#### [EXERCISE MATERIALS]
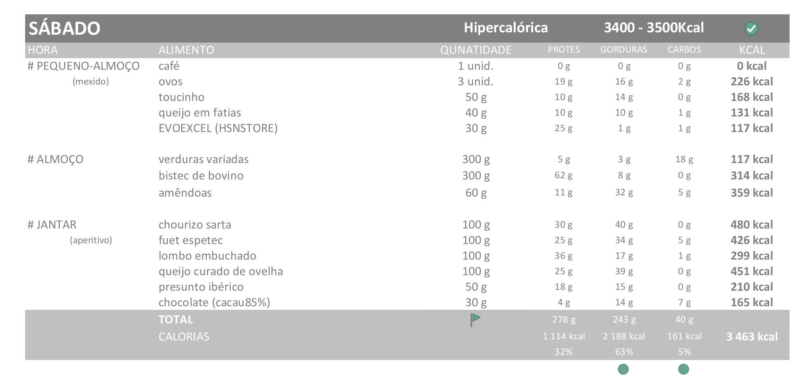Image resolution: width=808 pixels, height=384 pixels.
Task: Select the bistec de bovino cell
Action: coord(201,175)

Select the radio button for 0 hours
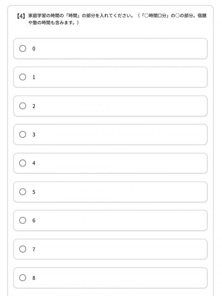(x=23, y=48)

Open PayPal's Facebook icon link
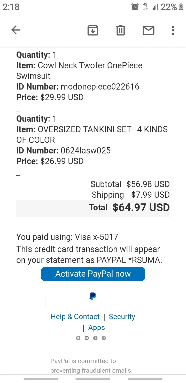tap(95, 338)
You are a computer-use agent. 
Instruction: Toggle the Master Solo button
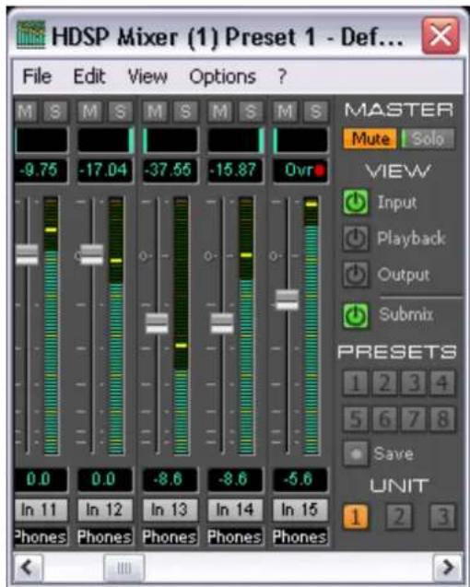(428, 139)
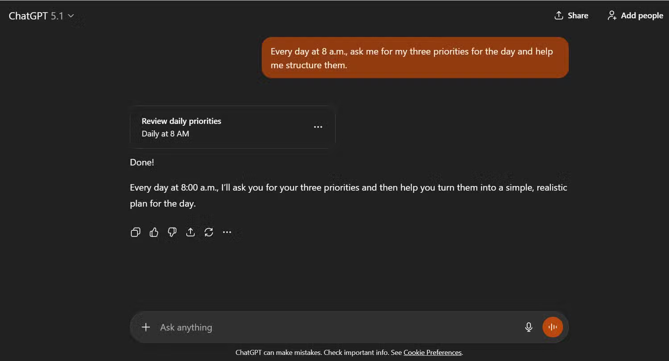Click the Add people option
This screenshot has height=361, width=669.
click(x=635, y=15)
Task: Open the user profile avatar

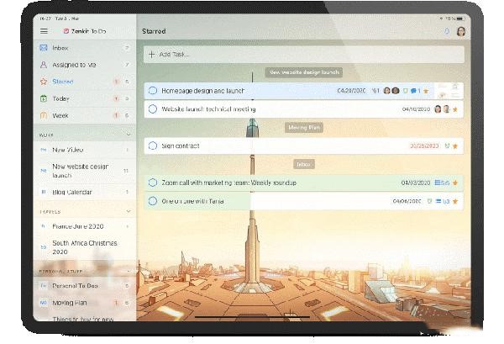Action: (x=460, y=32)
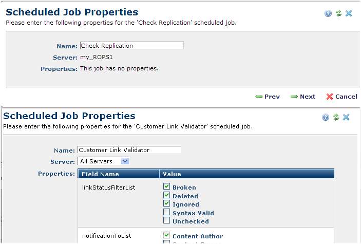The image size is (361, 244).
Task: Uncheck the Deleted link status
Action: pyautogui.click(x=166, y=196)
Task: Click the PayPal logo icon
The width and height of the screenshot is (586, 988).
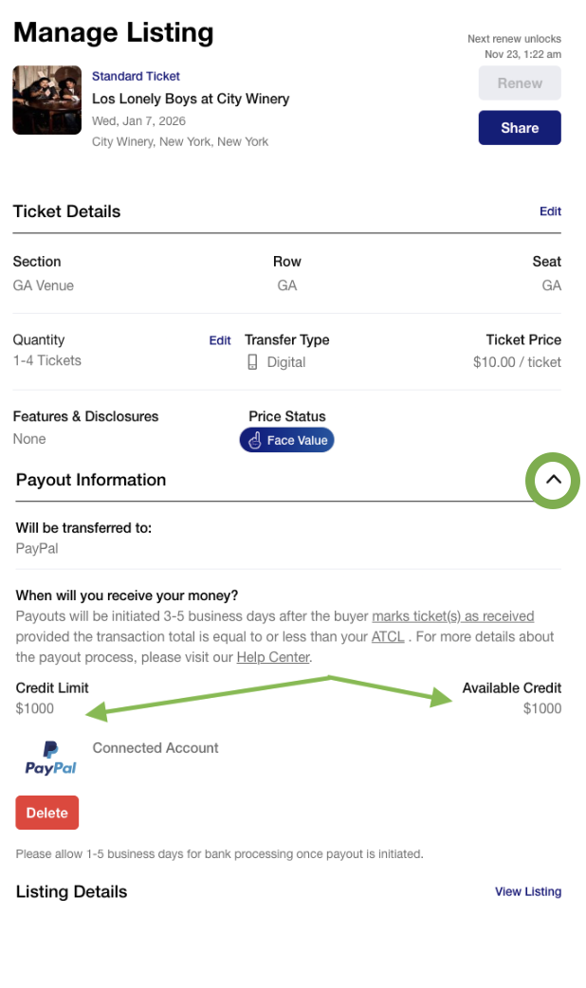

#### [ACTION ITEM]
Using the data above, retype exactly the lines from the line with "Select the radio button for 0 hours" to the line with "Task: Click the PayPal logo icon", inclusive. No pictures and nothing else.

#### [SOLUTION]
Select the radio button for 0 hours
(x=23, y=48)

Open PayPal's Facebook icon link
tap(95, 338)
You are a computer-use agent. 
Instruction: Toggle the Master Solo button
(428, 139)
Click the Add people option
This screenshot has height=361, width=669.
click(x=635, y=15)
Task: Open the user profile avatar

Action: (x=460, y=32)
The image size is (361, 244).
Task: Uncheck the Deleted link status
Action: pyautogui.click(x=166, y=196)
Task: Click the PayPal logo icon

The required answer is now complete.